*Problem requirements*:
Every line from the one with "Task: Click the browser refresh icon" through the last line below should be repeated exactly; pictures stay out of the copy.

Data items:
···

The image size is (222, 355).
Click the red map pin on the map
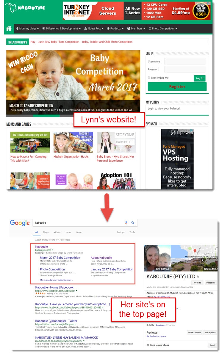[195, 251]
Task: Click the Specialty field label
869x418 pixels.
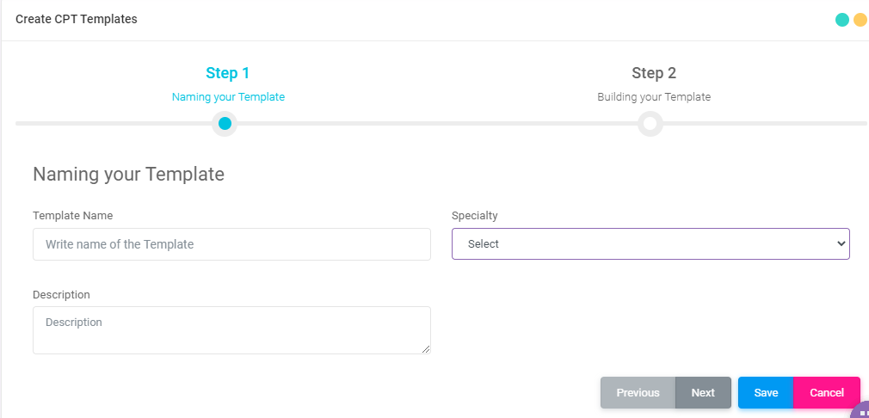Action: (474, 216)
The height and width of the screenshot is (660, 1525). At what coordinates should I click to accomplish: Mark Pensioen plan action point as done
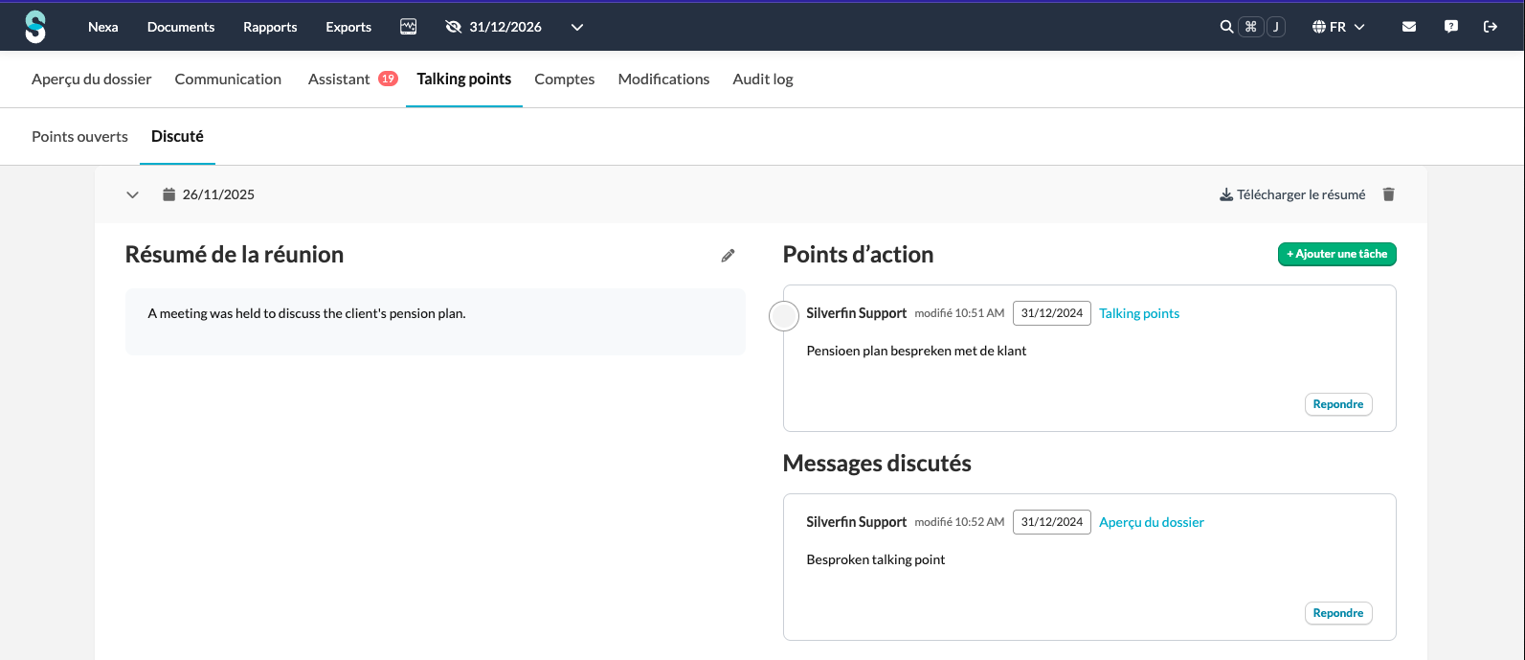tap(784, 316)
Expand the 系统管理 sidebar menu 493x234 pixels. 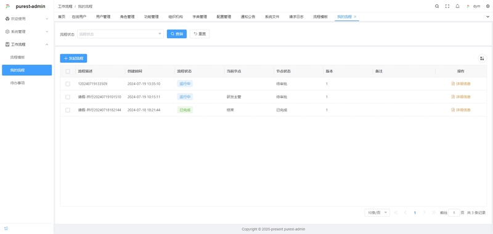(x=26, y=32)
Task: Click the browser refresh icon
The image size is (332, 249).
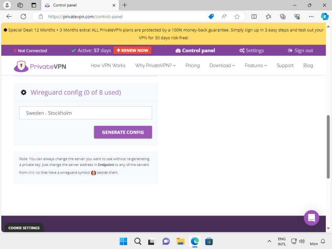Action: [x=24, y=17]
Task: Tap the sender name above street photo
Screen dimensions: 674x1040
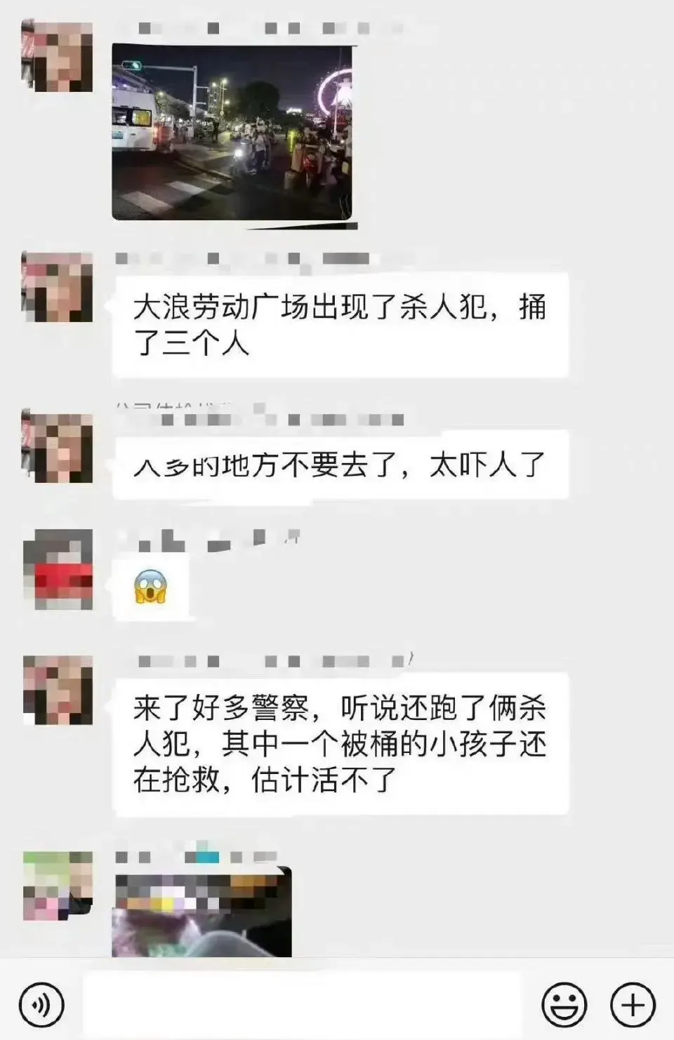Action: point(260,28)
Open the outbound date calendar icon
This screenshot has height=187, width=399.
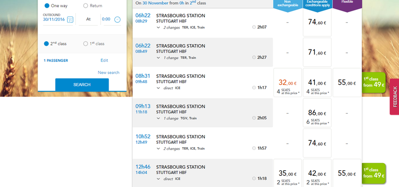(x=70, y=19)
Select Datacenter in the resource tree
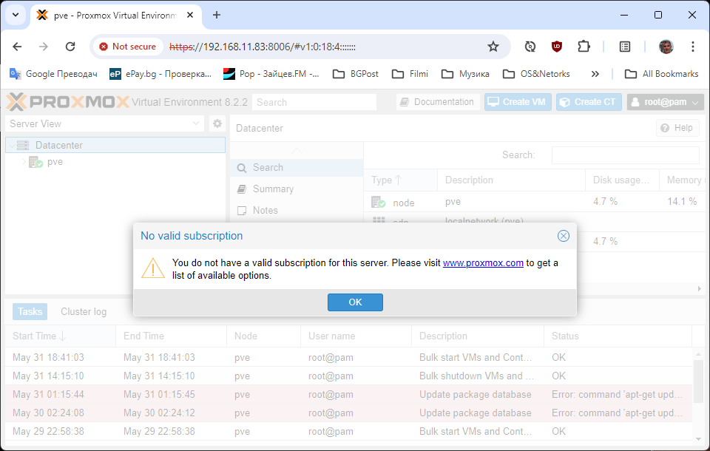This screenshot has height=451, width=710. [x=59, y=145]
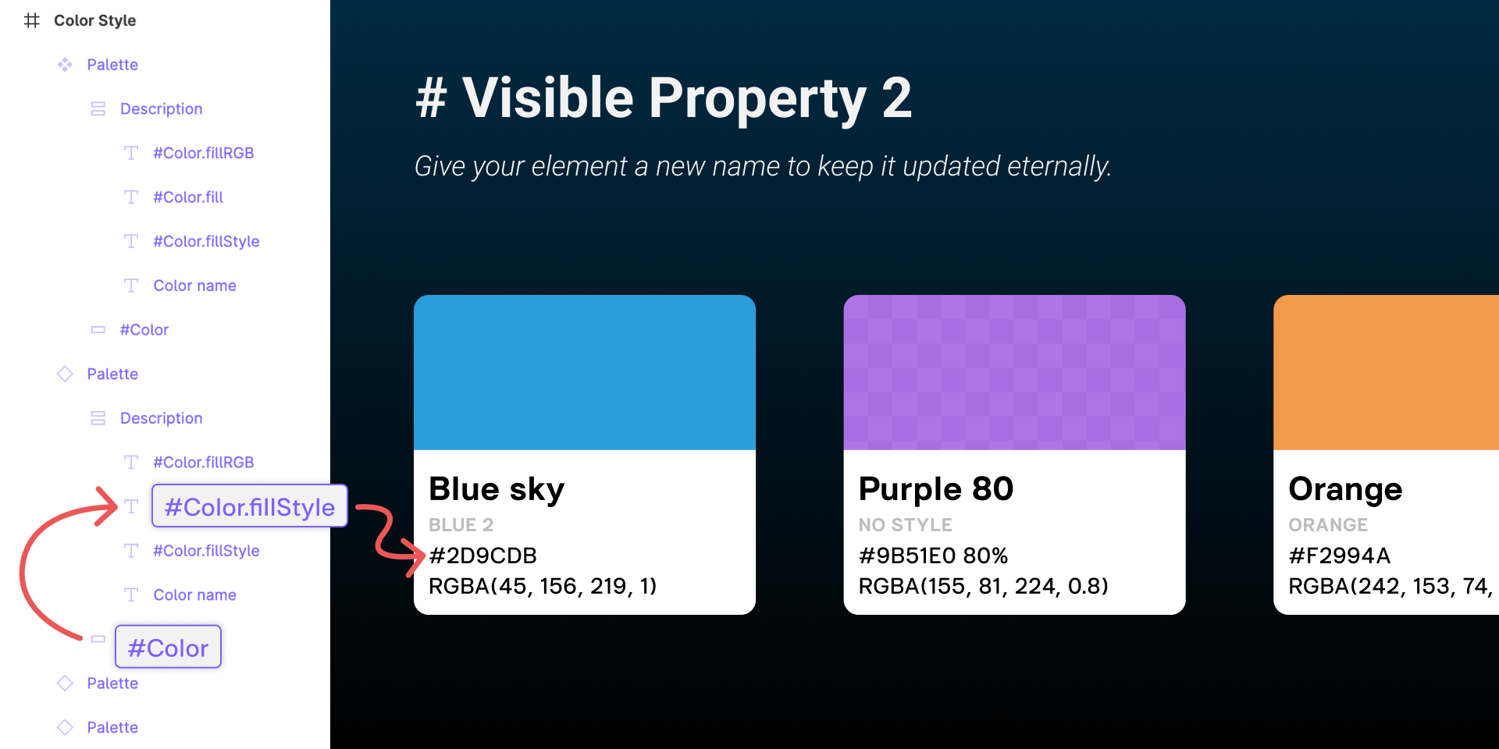Click the auto-layout icon beside first Description
The height and width of the screenshot is (749, 1499).
pos(98,109)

···

*Exercise response*:
Task: Click the browser refresh icon
The image size is (332, 249).
Action: [x=24, y=17]
Task: Tap the sender name above street photo
Screen dimensions: 674x1040
Action: point(260,28)
Open the outbound date calendar icon
This screenshot has height=187, width=399.
(x=70, y=19)
Select Datacenter in the resource tree
This screenshot has height=451, width=710. [x=59, y=145]
Click the auto-layout icon beside first Description
The height and width of the screenshot is (749, 1499).
pos(98,109)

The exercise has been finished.